Disclosure of Invention
The invention provides a BERT-based method for automatically filling in vacant texts, which can realize the purposes of utilizing artificial intelligence to complete the prediction and proofreading of the vacant texts and assisting proofreading personnel in checking and publishing books.
The invention adopts the following technical scheme.
A BERT based method for automatically filling in a blank text, the method comprising the steps of;
step S1: taking the articles in the public complete gap-filling CLOTH data set as a training data base, preprocessing the CLOTH data set by using a word segmentation device, and extracting the content and gap-filling options of the articles;
step S2: pre-training a deep bidirectional representation model by jointly adjusting the context in all layers in the processed data set; providing a language model by using a pre-training model, finely adjusting the language model by using an extra output layer, and finally forming an encoder by adding the position information of the problem and the language model;
step S3: stacking a full connection layer, a gelu activation function layer, a return layer and another full connection layer in sequence to form a decoder, and inputting the result of the encoder into the decoder for decoding;
step S4: the word that should appear at the space is predicted by the output of the decoder, i.e. the resulting word probability vector.
The step S1 specifically includes the following steps;
step S11, acquiring a public completed type gap filling CLOTH data set;
step S12: utilizing word segmenters corresponding to different pre-training models to perform word segmentation on articles and candidate items in the CLOTH data set and converting the articles and the candidate items into indexes in corresponding dictionaries;
step S13: recording the position of each space in the corresponding text sequence, and converting the standard answers from letters to numbers in sequence;
step S14: each article in the CLOTH data set is classified into five types of data, namely sample name, attribute IDs, options IDs, queries locations and answer after data preprocessing.

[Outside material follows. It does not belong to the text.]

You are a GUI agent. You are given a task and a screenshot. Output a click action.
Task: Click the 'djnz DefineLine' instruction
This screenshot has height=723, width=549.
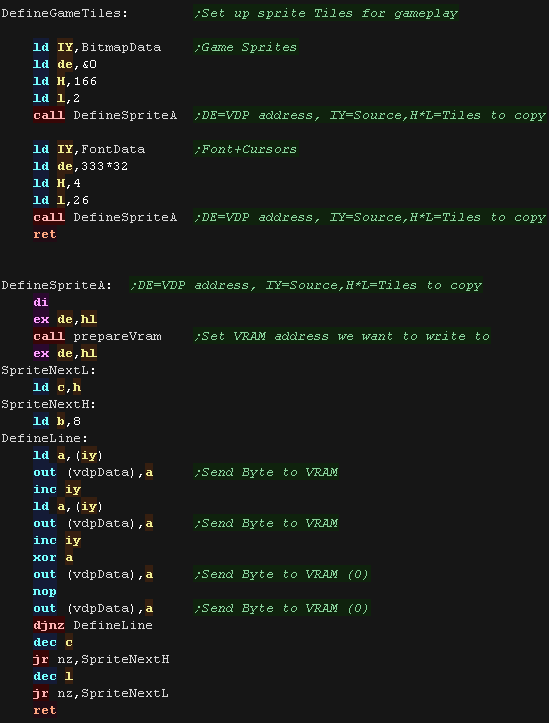(93, 625)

Step S2 specifically includes the following steps;
step S21: acquiring a representation vector X of each word of an input sentence, wherein X is obtained by adding a word embedding vector of the word and a word embedding vector of the position of the word;
step S22: the method comprises the steps that a self-attention mechanism in a transform encoder is achieved through three matrixes, wherein the matrixes comprise a query matrix Q, a key matrix K and a value matrix V; first, the words of the input sentence are embedded into a matrix X, where each row of the matrix X represents a word in the input sentence, which is multiplied by a weight matrix W used by the pre-training modelQ、WK、WVRespectively obtaining a matrix Q, a matrix K and a matrix V;
step S23: multiplying the query matrix Q by the key matrix K to perform word-to-word score evaluation for each word in the sentence; wherein the high or low of the score represents whether the degree of association between two words is tight; the resulting score is then divided by the dimension d of the key vectorkSquare root of (c) to enhance the stability of the gradient; the softmax function is used again to make the scores of all words positive and their sum 1; finally, multiplying the obtained softmax fraction by a value matrix V to obtain the output of the self-attention layer at the position, which is represented as a matrix Z; expressed as:
step S24: after obtaining Z, the Z is sent to the next module of the encoder, namely a Feed-Forward Neural Network; the module has two fully connected layers, the activation function of the first layer is ReLU, and the second layer is a linear activation function, which can be expressed as:
ffn (z) ═ max (0, ZW1+ b) W2+ b formula two;
w1 and W2 in the formula are weight matrixes, and b1 and b2 are bias vectors; (ii) ffn (z) as the output of the transform encoder;
step S25: the method comprises the following steps of utilizing a language model provided by a pre-training model, and then finely adjusting the existing language model through an additional output layer so that the existing language model is more suitable for filling a downstream task of a blank text;
step S26: the position information of the added problems and a language model based on a Transformer module jointly form an encoder for automatically completing the blank text method;
step S27: the obtained word expression vector matrix is transmitted into an encoder of an automatic completion vacant text method, and an encoding information matrix C of all words of a sentence can be obtained after 6 encoder modules; the word vector matrix is represented by X (n multiplied by d), n is the number of words in the sentence, and d is the dimension representing the vector; the matrix dimensions of the output of each encoder module are identical to the input.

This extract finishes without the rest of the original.